Assignment: Pick up the thread about OpenBSC's SQLite "database is locked" problem where it stops and continue it.

Source text:
================================

Thank you! I was under impression that OpenBSC was locking *itself* from database file. But this is obviously wrong, OpenBSC is single-threaded. I now know there was another script periodically querying SQLite file.
That said, it's not practical to never touch DB from outside and use only OpenBSC VTY interface. The latter doesn't allow custom SQL queries. Fortunately, the workaround is simple: issue `PRAGMA journal_mode = WAL` from `sqlite3` command once, when deploying OpenBSC.
So the "fix" is really just a workaround and WAL does not come for free either.
As far as I can tell, most disadvantages of WAL [1] don't concern OpenBSC. Possibly except the need to have write privileges to DB directory in order to read from WAL database.
In case you want to improve the database code please have a look here[1]. In the long run our interface should be async, we should use the DB APIs directly, use prepared statements, etc. [1] http://openbsc.osmocom.org/trac/wiki/Tasks/NITBAsyncDatabase
Yes, but switching the async interface alone won't fix the 'database is locked' problem. Only if we also switch to MySQL/Postgres. What do you mean by "use the DB APIs directly"?
[1]: https://www.sqlite.org/draft/wal.htm
Alexey
On Sat, Feb 22, 2014 at 12:19:09PM +0400, Alexey Shamrin wrote:
Hi,
That said, it's not practical to never touch DB from outside and use only OpenBSC VTY interface. The latter doesn't allow custom SQL queries. Fortunately, the workaround is simple: issue `PRAGMA journal_mode = WAL` from `sqlite3` command once, when deploying OpenBSC.
To ask the other way around. Which queries do yo run? Do you UPDATE subscriber structures too?
Yes, but switching the async interface alone won't fix the 'database is locked' problem. Only if we also switch to MySQL/Postgres. What do you mean by "use the DB APIs directly"?

================================

Source information:
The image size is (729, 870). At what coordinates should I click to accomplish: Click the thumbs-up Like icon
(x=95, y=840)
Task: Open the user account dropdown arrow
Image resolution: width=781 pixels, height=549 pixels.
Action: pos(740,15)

================================

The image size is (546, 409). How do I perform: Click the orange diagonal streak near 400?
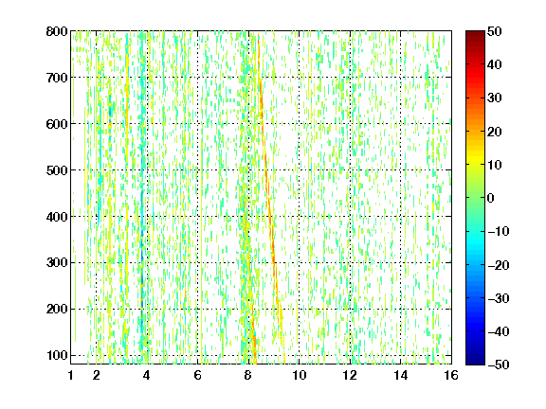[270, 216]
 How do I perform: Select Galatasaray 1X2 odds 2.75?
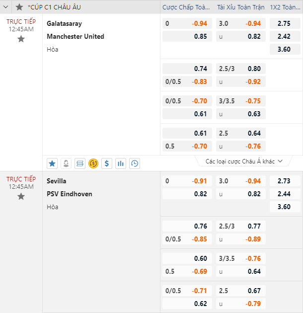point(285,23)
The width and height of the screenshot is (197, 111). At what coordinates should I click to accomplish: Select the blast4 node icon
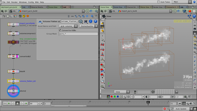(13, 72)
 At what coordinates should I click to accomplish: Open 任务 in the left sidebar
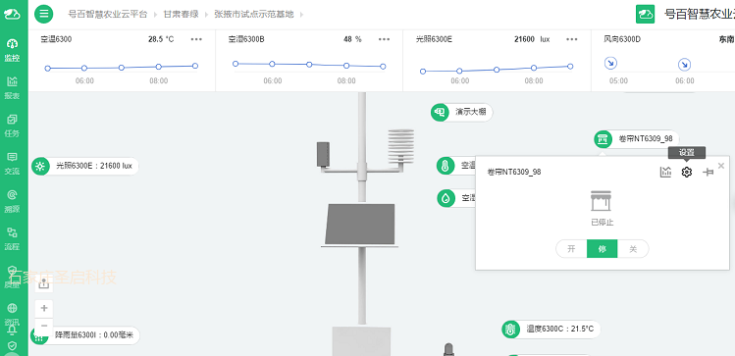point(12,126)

================================

Answer space:
My understanding is that real and bigger deployments should use a database server like Postgres. Currently we are using the libdbi and it doesn't really work well with SQLite[1]. For every column we SELECT libdbi will issue a PRAGMA to determine the type every time we query.
What I say is we need fixes and not work-arounds. The first step is making the code aware that a database lookup can take time.
holger
[1] http://comments.gmane.org/gmane.comp.db.libdbi.drivers/498
On Sat, Feb 22, 2014 at 12:48 PM, Holger Hans Peter Freyther holger@freyther.de wrote:
On Sat, Feb 22, 2014 at 12:19:09PM +0400, Alexey Shamrin wrote:
That said, it's not practical to never touch DB from outside and use only OpenBSC VTY interface. The latter doesn't allow custom SQL queries. Fortunately, the workaround is simple: issue `PRAGMA journal_mode = WAL` from `sqlite3` command once, when deploying OpenBSC.
To ask the other way around. Which queries do yo run? Do you UPDATE subscriber structures too?
SELECT only so far. We do not use UPDATE and INSERT or do this very rarely.
What I say is we need fixes and not work-arounds. The first step is making the code aware that a database lookup can take time.
I tend to agree that making WAL into the OpenBSC code doesn't worth the effort, which would be better spent on actually fixing the issue. It's easier to enable WAL from a script when we need to do so.